■ **Task goal**
Below are several entries. Transcribe exactly those lines that fall from the one with "The height and" through the one with "You are a computer-use", end lines included.

■ **Entries shown**

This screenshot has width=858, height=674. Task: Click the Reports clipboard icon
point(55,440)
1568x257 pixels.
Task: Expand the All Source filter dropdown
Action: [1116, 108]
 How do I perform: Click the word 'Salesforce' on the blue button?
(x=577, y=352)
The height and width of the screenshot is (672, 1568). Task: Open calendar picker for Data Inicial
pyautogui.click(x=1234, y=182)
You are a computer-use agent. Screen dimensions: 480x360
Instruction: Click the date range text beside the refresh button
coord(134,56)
--
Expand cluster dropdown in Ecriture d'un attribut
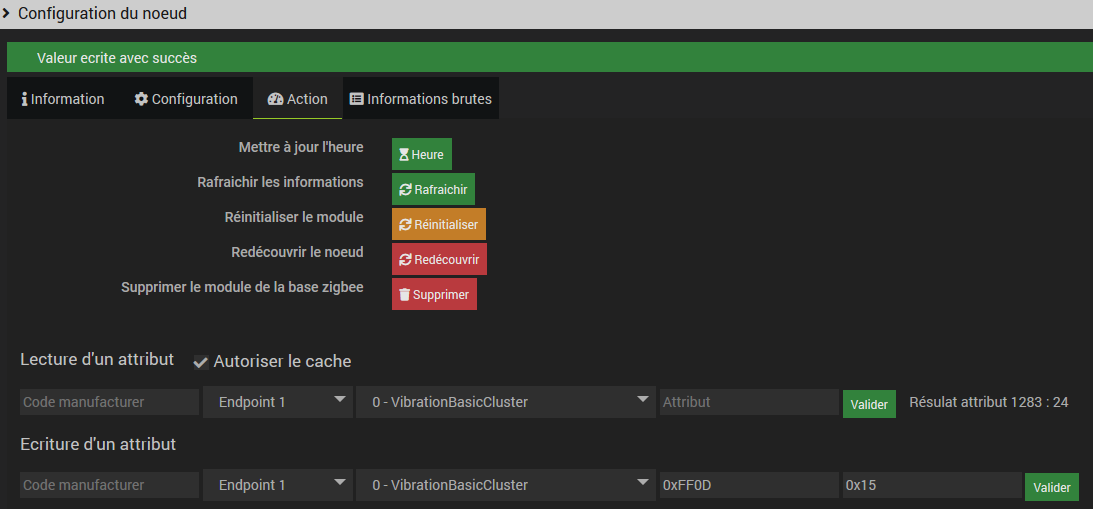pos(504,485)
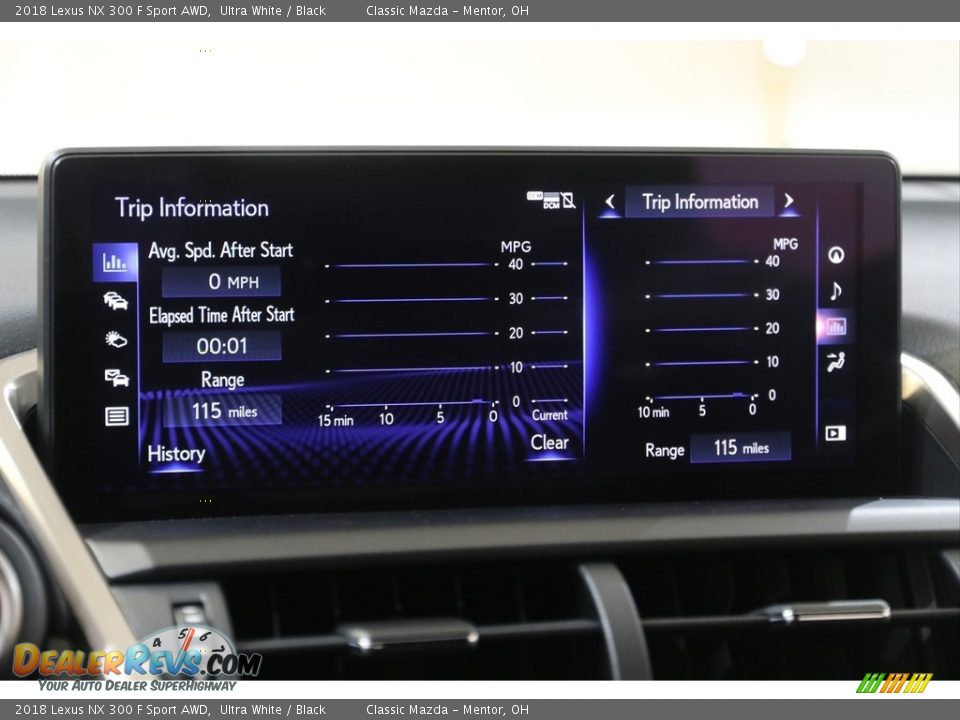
==
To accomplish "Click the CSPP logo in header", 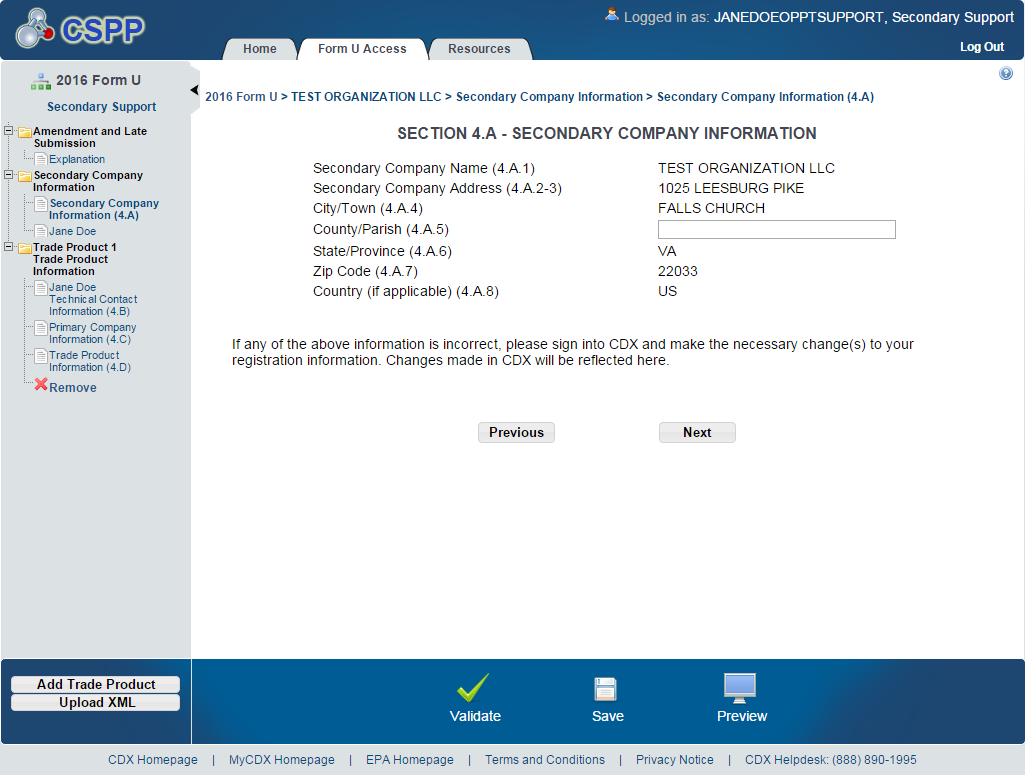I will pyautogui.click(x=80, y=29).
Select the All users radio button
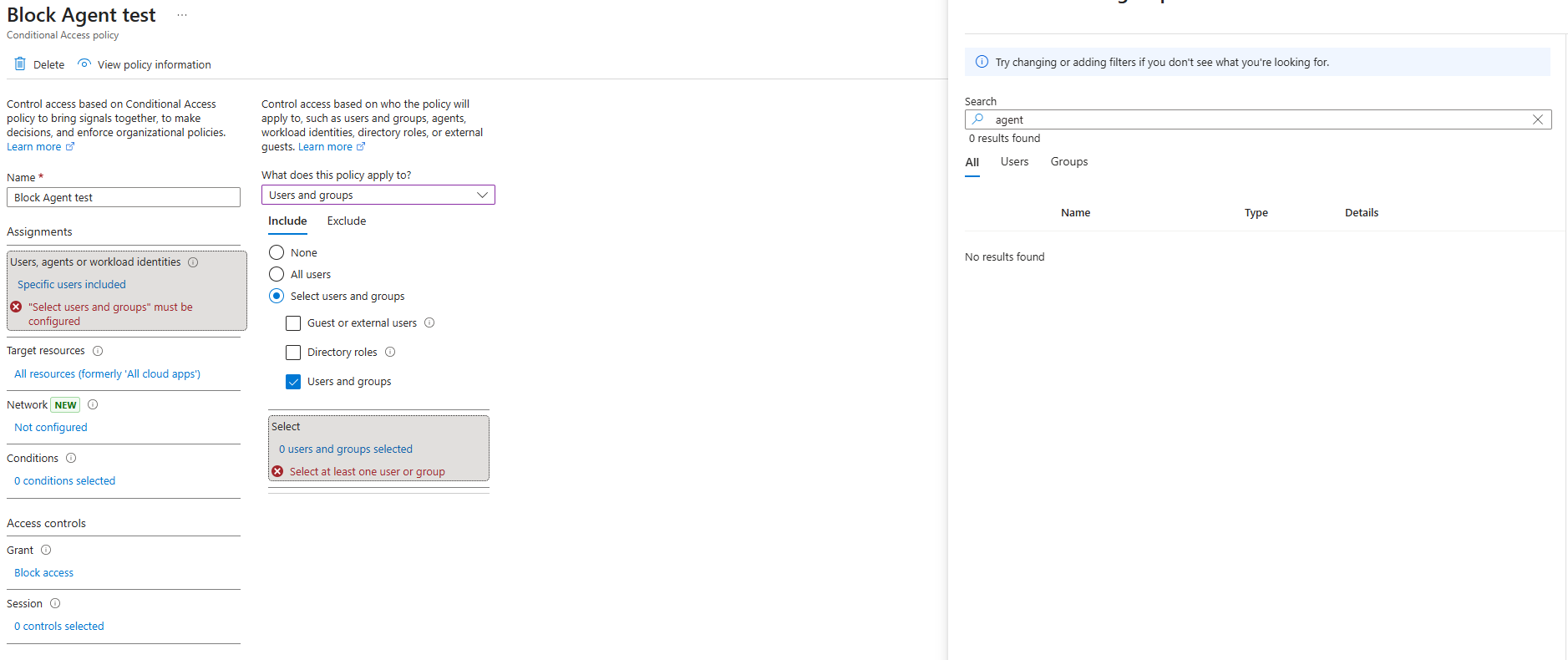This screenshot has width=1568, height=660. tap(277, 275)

■ **Exercise result**
The height and width of the screenshot is (672, 1568). Task: Open calendar picker for Data Inicial
pyautogui.click(x=1234, y=182)
You are a computer-use agent. Screen dimensions: 480x360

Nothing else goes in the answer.